The first two concerns are also unlikely to be issues if CRISPR is only used in adult human cells that aren’t reproductive cells (sperm and eggs). Think using CRISPR to fix the mutations that cause cancer tumors to go wild.
Another potential concern for the future would be the issue of “medical tourism,” or people visiting foreign countries to get procedures and treatments not currently approved in their home country. Medical tourism can be dangerous, especially when there’s a lot of hype around novel treatments. For example, in 2009 an Italian scientist introduced a new procedure for multiple sclerosis that involved draining the blood from veins in the neck. Media reports of the procedure put patients who claimed they made miraculous recoveries front and center while almost totally ignoring the fact that the procedure was still new and relatively untested for safety. Nevertheless, patients desperate for cures sought out the treatment. At best, they had little improvement, at worst, they died.
Science journalist Carl Zimmer, who has been covering CRISPR for a long time, also weighed in a thorough and very accessible explainer on his National Geographic Phenomena blog, The Loom.
“Just because this experiment came out poorly doesn’t mean that future experiments will. There’s nothing in this study that’s a conceptual deal-breaker for CRISPR. It’s worth recalling the early days of cloning research. Cloned embryos often failed to develop, and animals that were born successfully often ended up with serious health problems. Cloning is much better now, and it’s even getting to be a business in the world of livestock and pets. We still don’t clone people, though–not because we can’t, but because we choose not to. We may need to make the same choice about editing embryos before too long.”
The anxiety and call for lengthy discussions of the complex ethics of human genetic engineering is likely reflective of the sense of inevitability this research has. Before this study came out, rumors of the research had made the rounds among scientists.

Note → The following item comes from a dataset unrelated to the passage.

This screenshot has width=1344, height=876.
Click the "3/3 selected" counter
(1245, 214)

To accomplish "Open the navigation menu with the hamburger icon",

So what does this all mean for the average person? At the moment, pretty much nothing. This tool is far from ready to be used in the market, and everyone involved, including the main researchers, agree that we still don’t understand CRIPSR as well as we could. In the future, once researchers master the tool and properly assess its safety and efficacy, CRISPR could spell the end of many genetic diseases. Or CRISPR may never hit the medical market at all, and instead stay in the basic science world, aiding scientists with research into improving public health, agriculture, ecosystem management, and more.